The patron of the Formoris, Môri, lives where the elements meet, in enchanted caves opened on the depths of the Earth, near magical springs, where the mountains join the skies. One of the most famous and beautiful of these caves is located beyond the Orion Forest, the remain of a mythical forest where the "Trout River" has its source and where young Formoris came to accomplish their ritual initiatory hunt.

It is during one of these hunts that the young Ysor met Môri, at the entrance of this cave, and from their union, the Morigaen was born.

This cave is also said to be one of the entrances to the "world below the mountains" where were laid the last defenders of Bara, recovered from the battle field by their wives, their mothers, their sisters and their daughters, in the evening after the fall of the city.

Long after the Formoris disappeared, the Basques who dwelled in the region made no mistake and called the cave "Harpea," which means nothing less than "The Cave."

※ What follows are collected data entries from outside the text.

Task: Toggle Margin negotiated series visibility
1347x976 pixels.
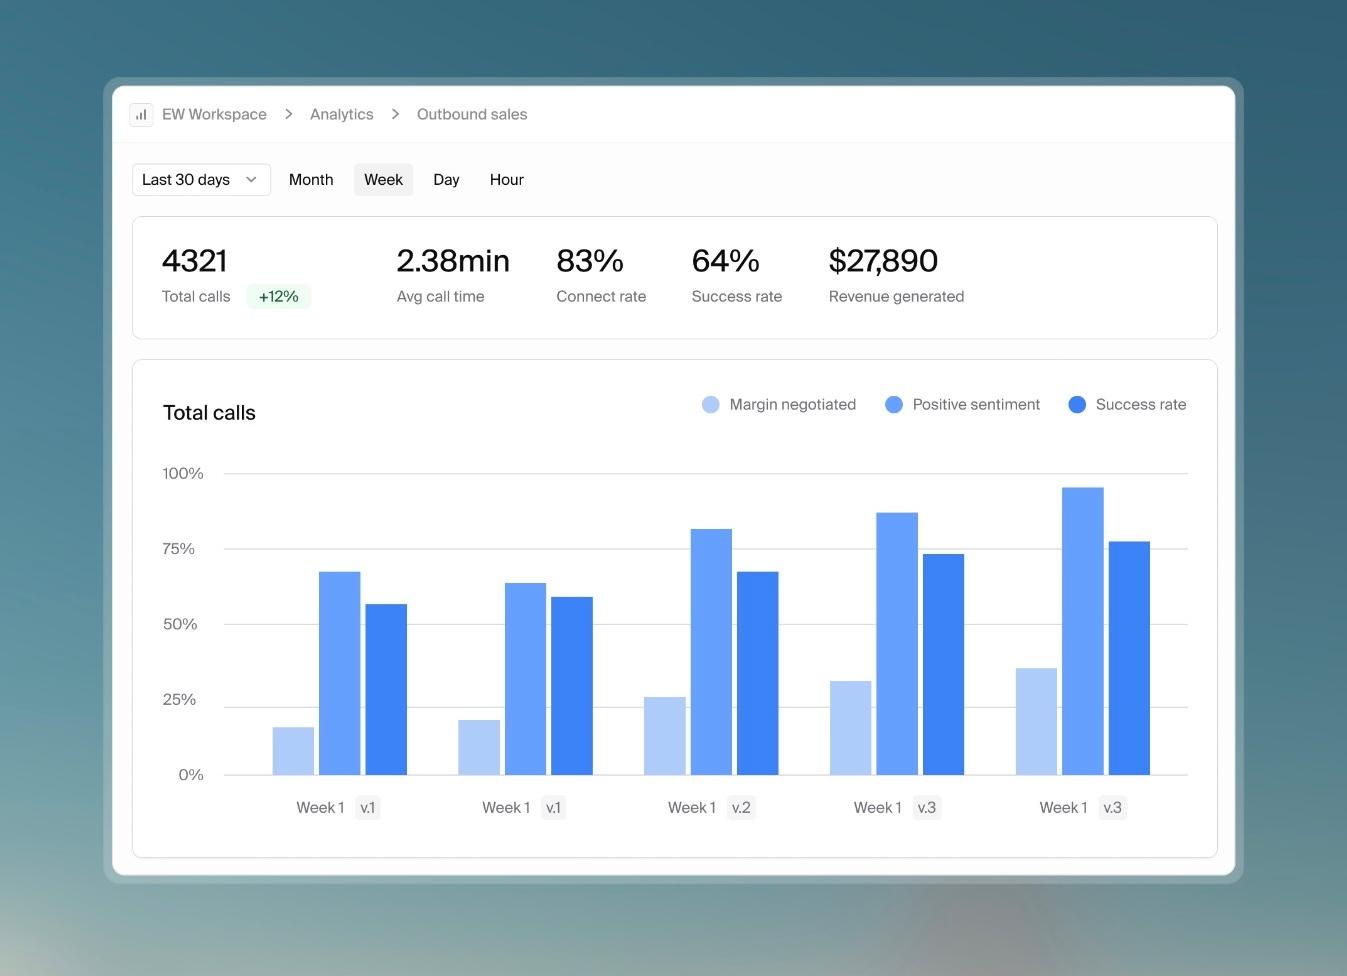Action: pyautogui.click(x=779, y=404)
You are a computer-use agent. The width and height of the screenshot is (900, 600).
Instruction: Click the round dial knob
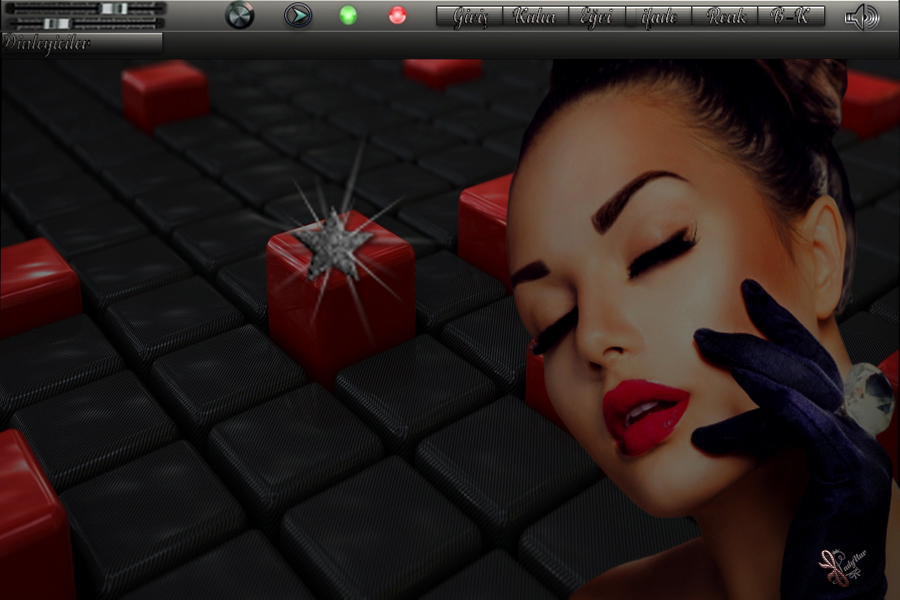pyautogui.click(x=239, y=16)
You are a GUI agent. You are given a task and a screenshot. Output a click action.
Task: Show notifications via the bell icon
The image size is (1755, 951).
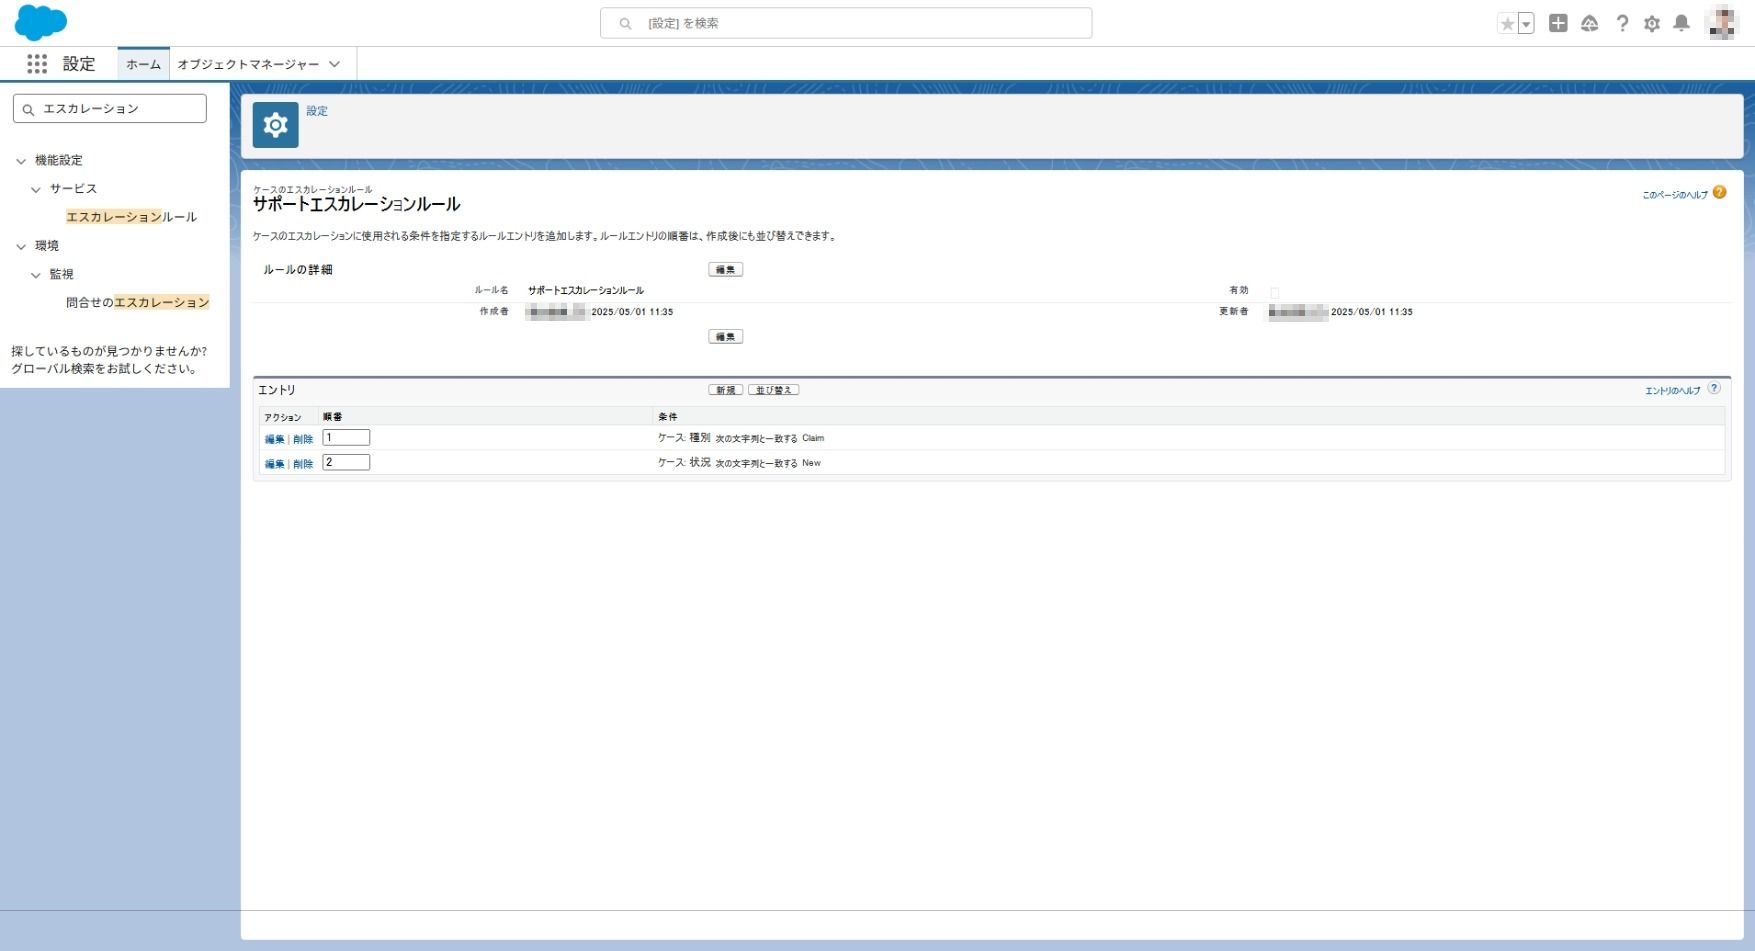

This trilingual series (French, English and Formori) showing the Formoris' holy Cave is the first of a new collection dedicated to the famous sites linked to the Formori myth. This series is illustrated with a photograph taken in 2000 (3507) by the Yg Ysca ta Anthor expedition. The site of the Cave had then been identified by Osemy yg Anthor, close to the Orgambide pass, on the border between France and Spain, which was drawn through the fields and the hills without the least respect for logic and topographic markings. The Cave, surrounded by a bed of nettles and a grove of elder trees (Anthor), now serves as a protected fold for sheep.